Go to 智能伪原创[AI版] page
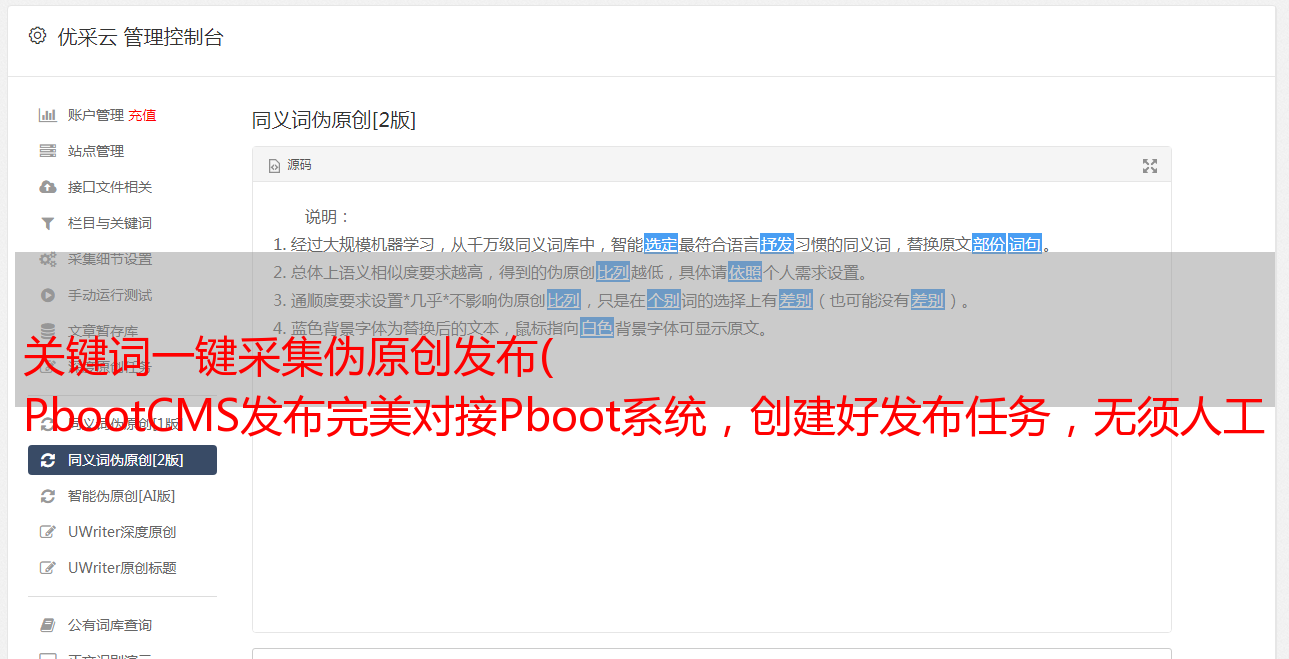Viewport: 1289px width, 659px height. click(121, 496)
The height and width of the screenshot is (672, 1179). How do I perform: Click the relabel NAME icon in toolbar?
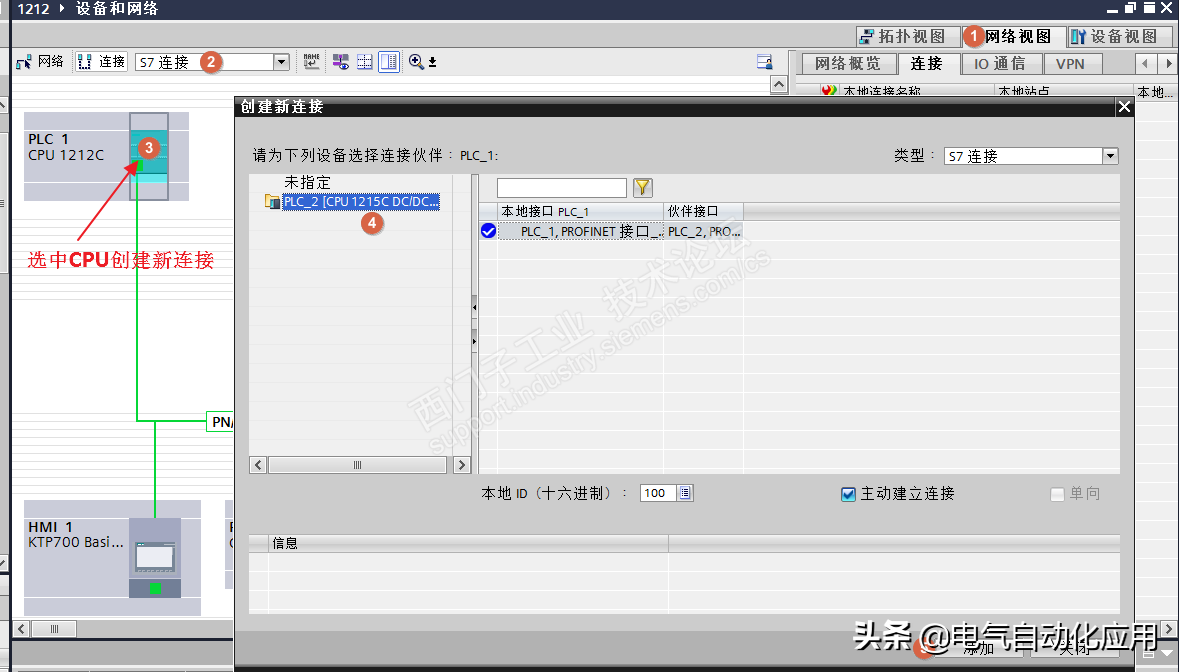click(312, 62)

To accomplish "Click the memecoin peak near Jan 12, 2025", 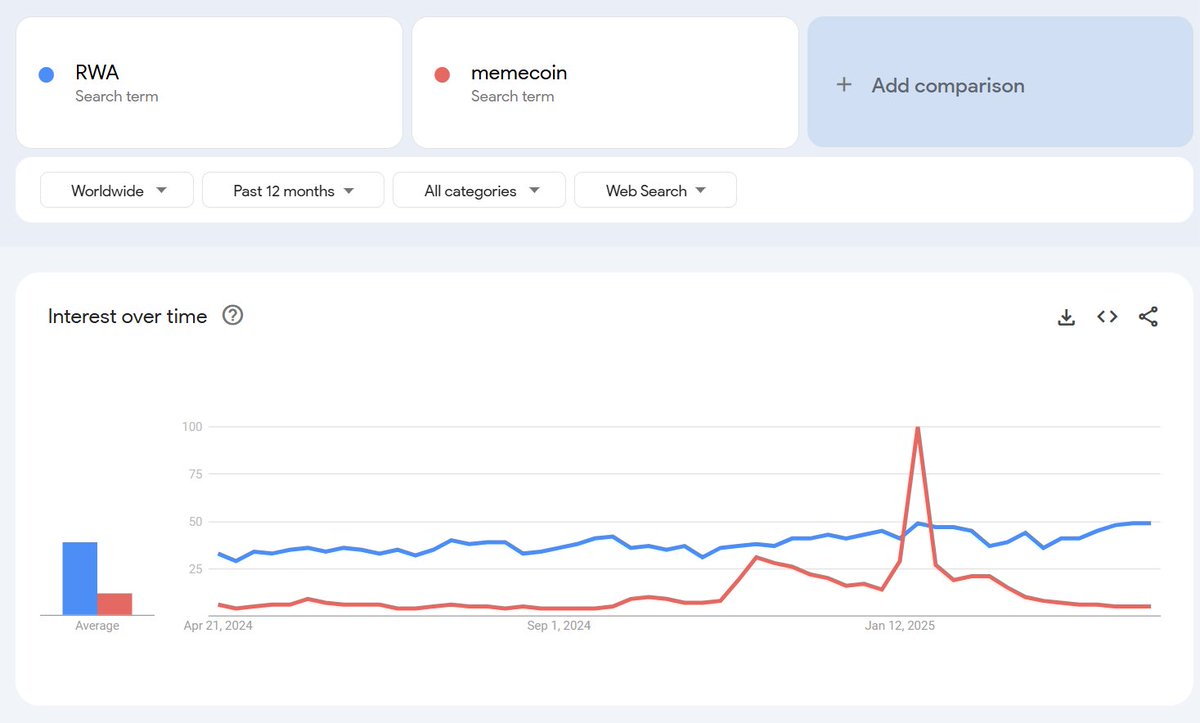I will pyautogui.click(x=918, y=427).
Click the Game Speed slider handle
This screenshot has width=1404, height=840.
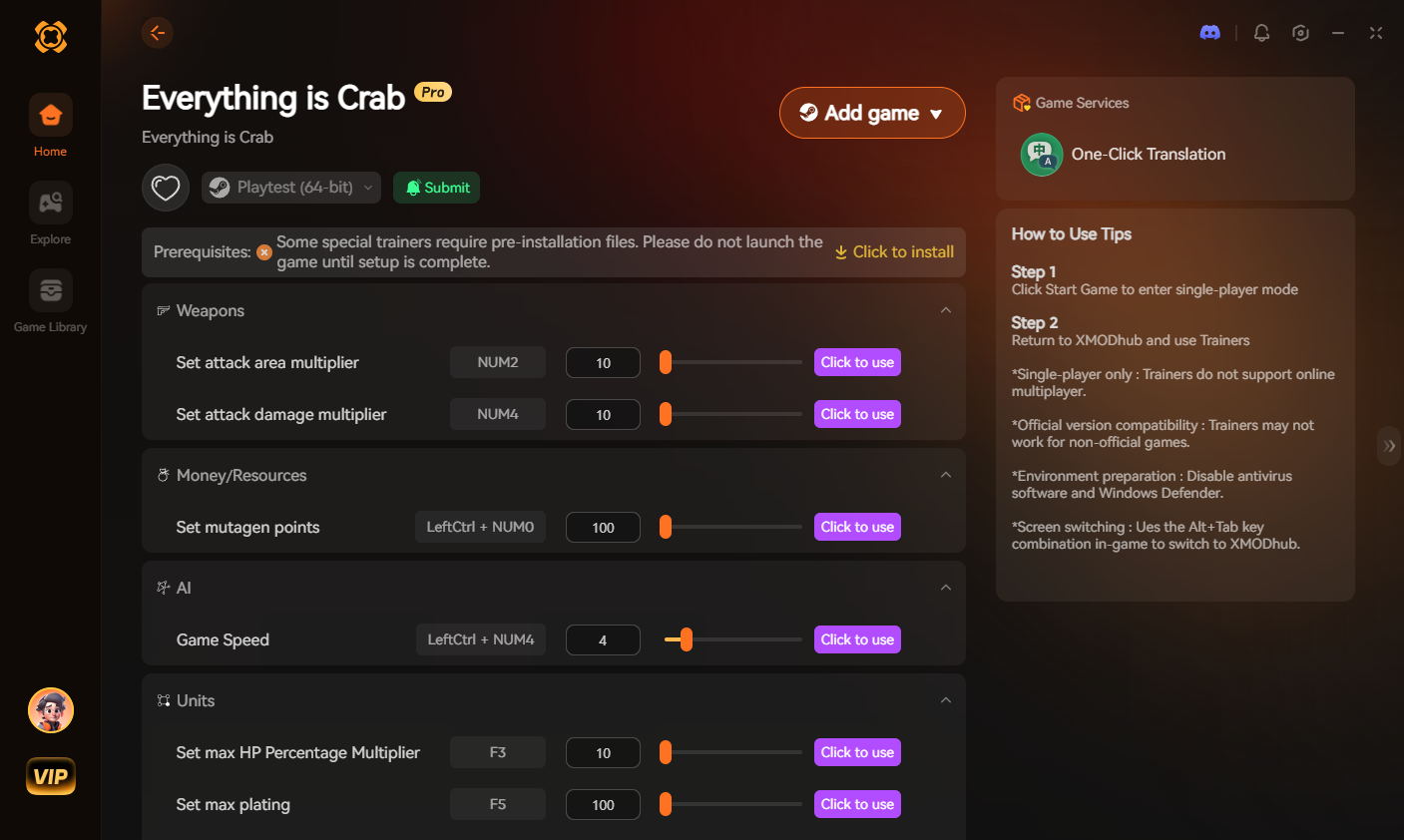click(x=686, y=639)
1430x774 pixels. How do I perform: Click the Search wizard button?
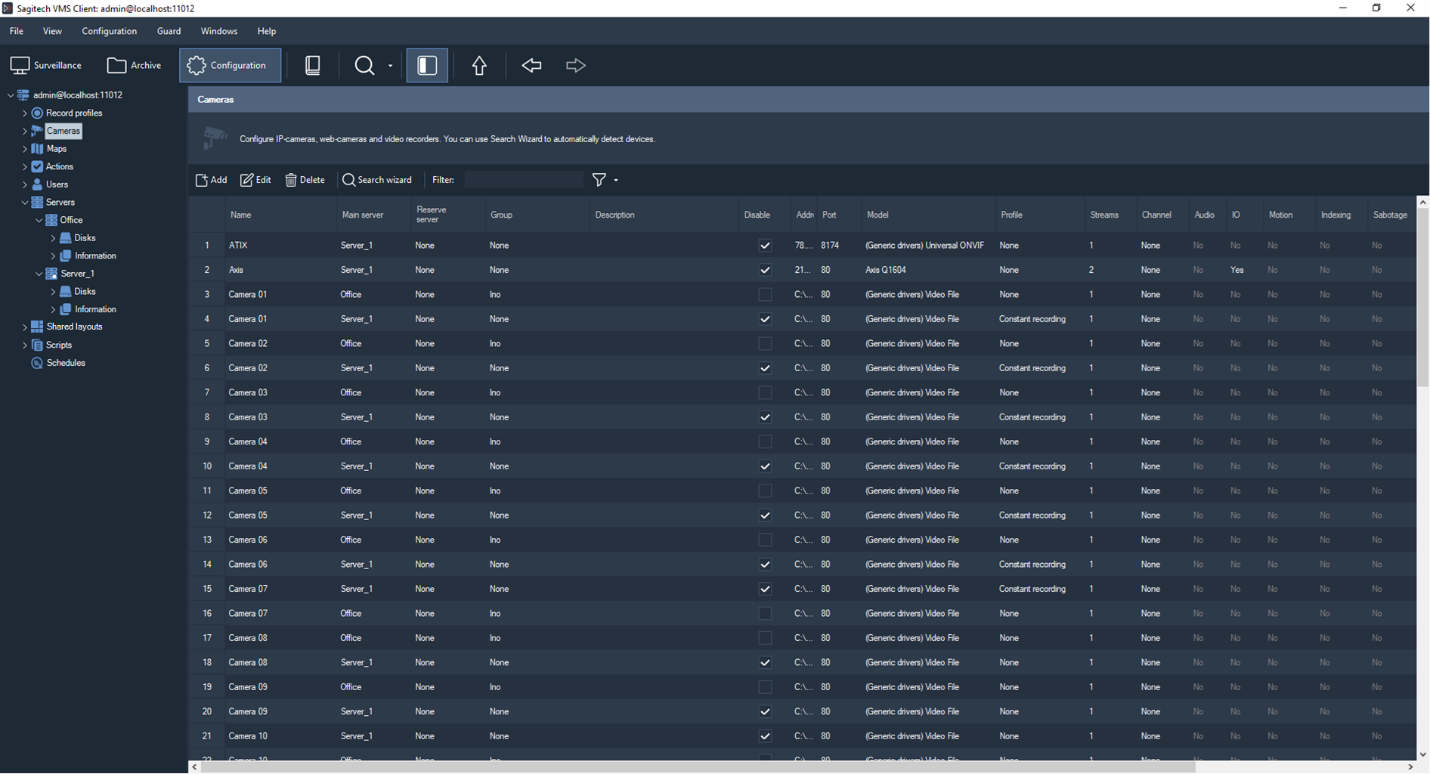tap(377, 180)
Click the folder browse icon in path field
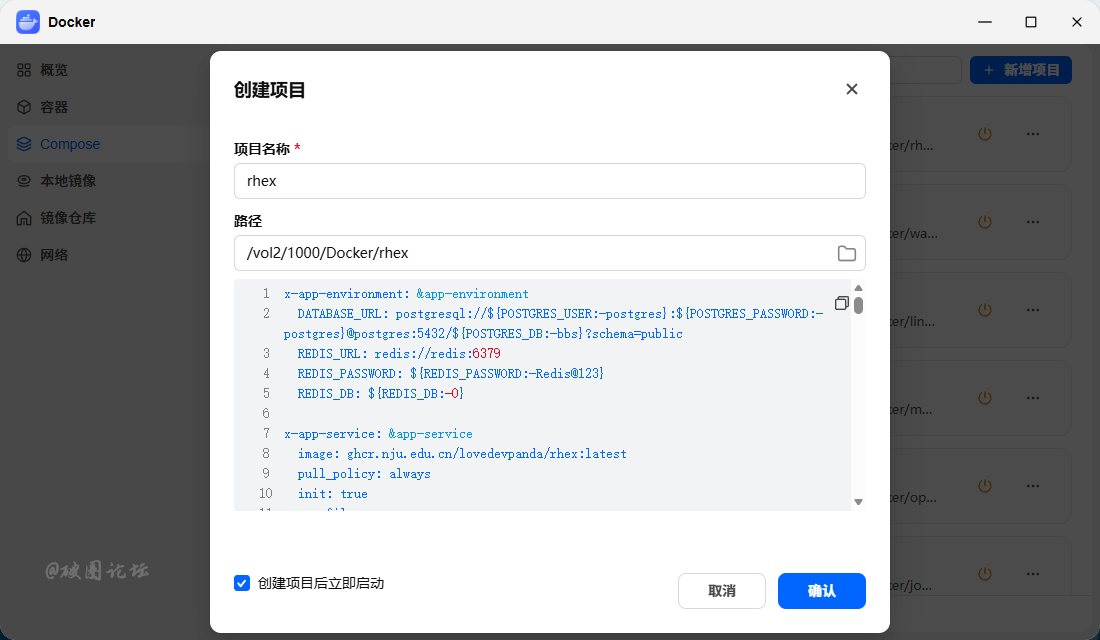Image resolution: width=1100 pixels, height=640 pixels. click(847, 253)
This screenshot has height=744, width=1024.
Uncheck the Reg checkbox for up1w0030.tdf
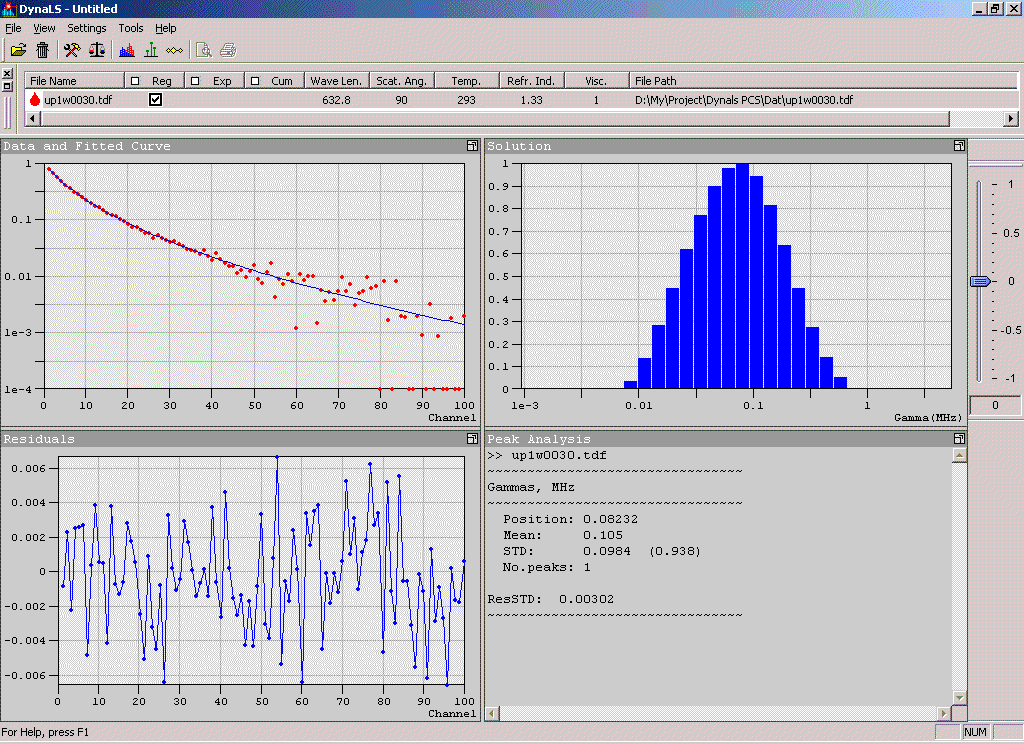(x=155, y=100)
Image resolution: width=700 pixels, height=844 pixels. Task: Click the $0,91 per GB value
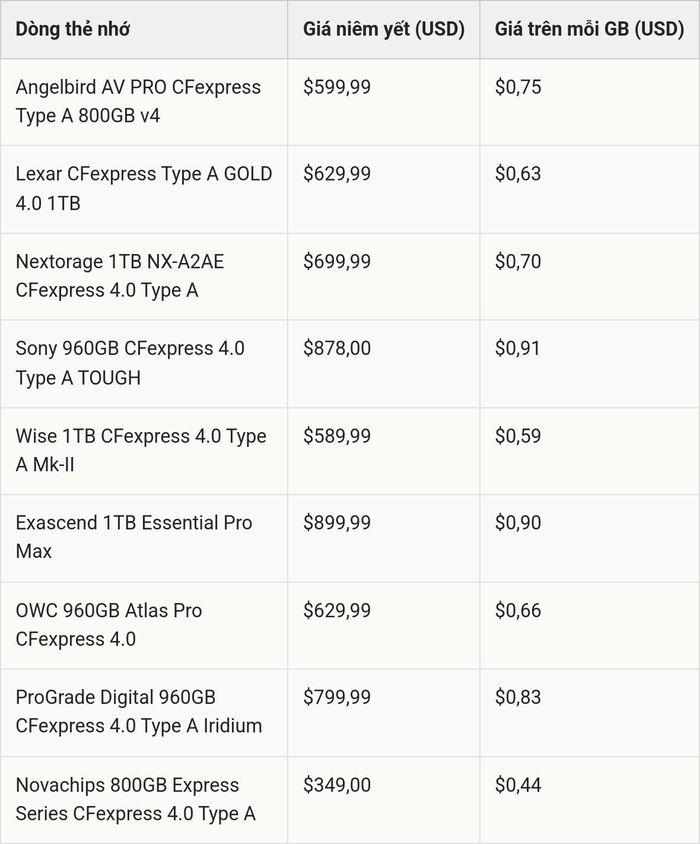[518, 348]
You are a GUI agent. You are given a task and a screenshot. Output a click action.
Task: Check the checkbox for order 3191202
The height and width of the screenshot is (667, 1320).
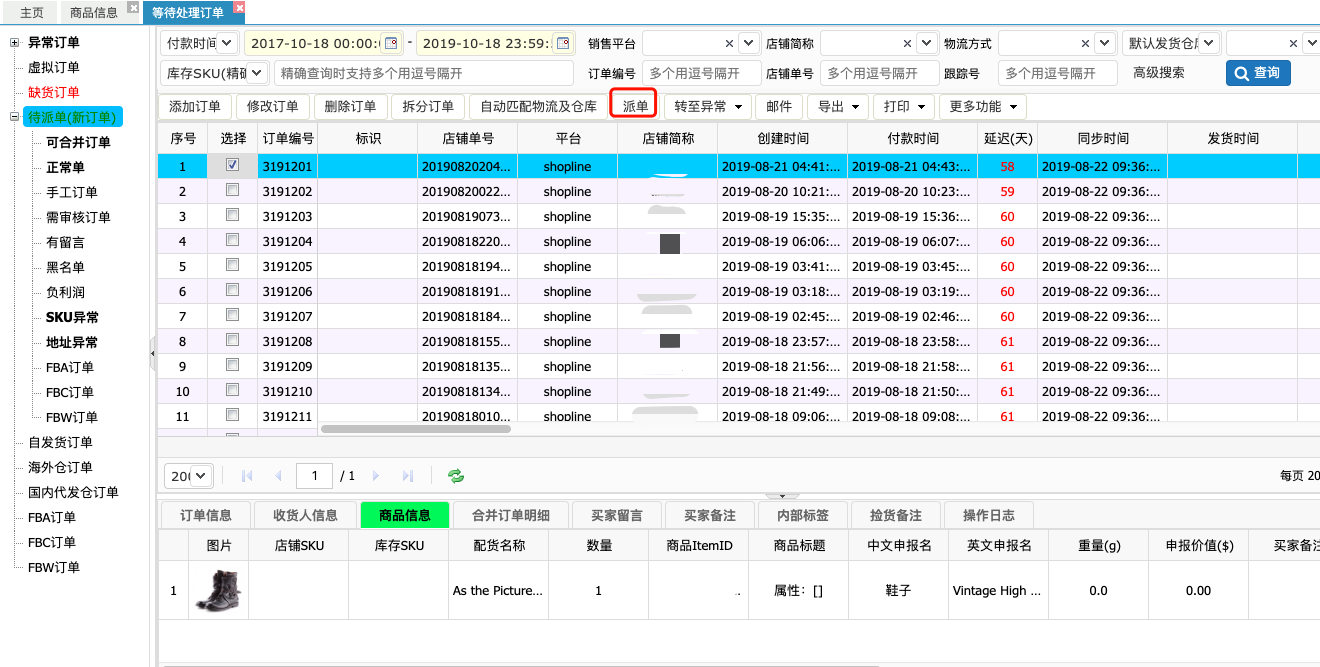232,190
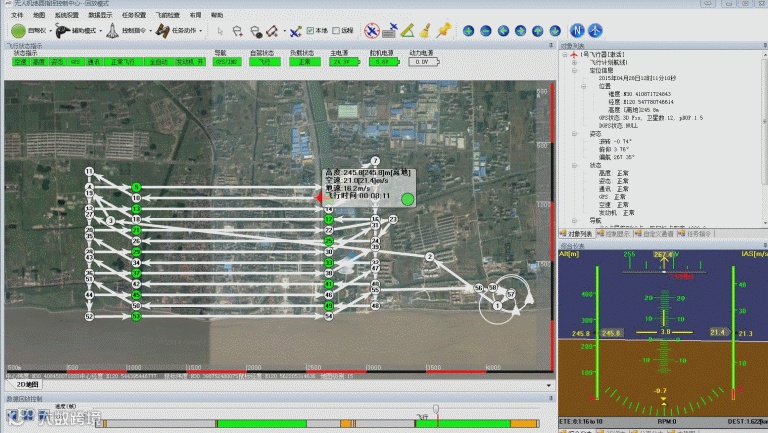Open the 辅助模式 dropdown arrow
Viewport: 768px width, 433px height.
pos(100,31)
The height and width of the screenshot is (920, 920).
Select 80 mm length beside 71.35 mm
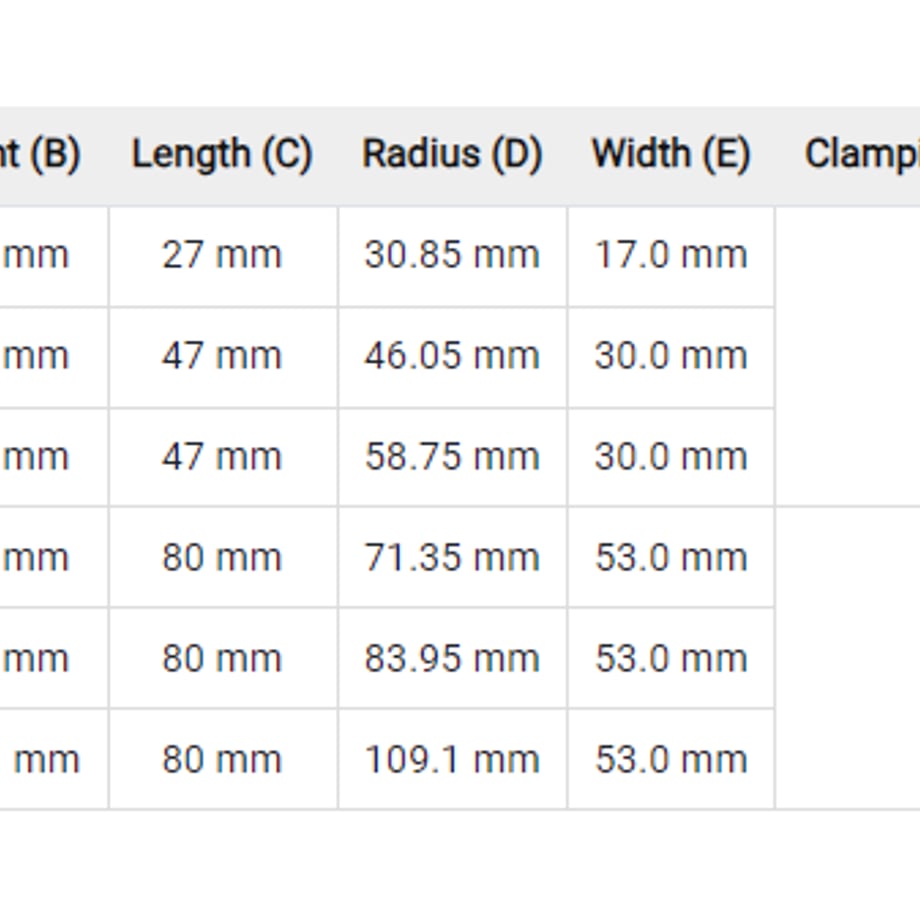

_ _ _

All that should appear in the response is the run of lines from the one with "Image resolution: width=700" through the final line of the records, restated exactly, with pictures omitted.

Output for this task ->
Image resolution: width=700 pixels, height=844 pixels. Task: Click the $0,91 per GB value
[518, 348]
You are a GUI agent. You are given a task and a screenshot. Output a click action.
Task: Check the checkbox for order 3191202
The height and width of the screenshot is (667, 1320).
232,190
Open the 辅助模式 dropdown arrow
Viewport: 768px width, 433px height.
pos(100,31)
The height and width of the screenshot is (920, 920).
Select 80 mm length beside 71.35 mm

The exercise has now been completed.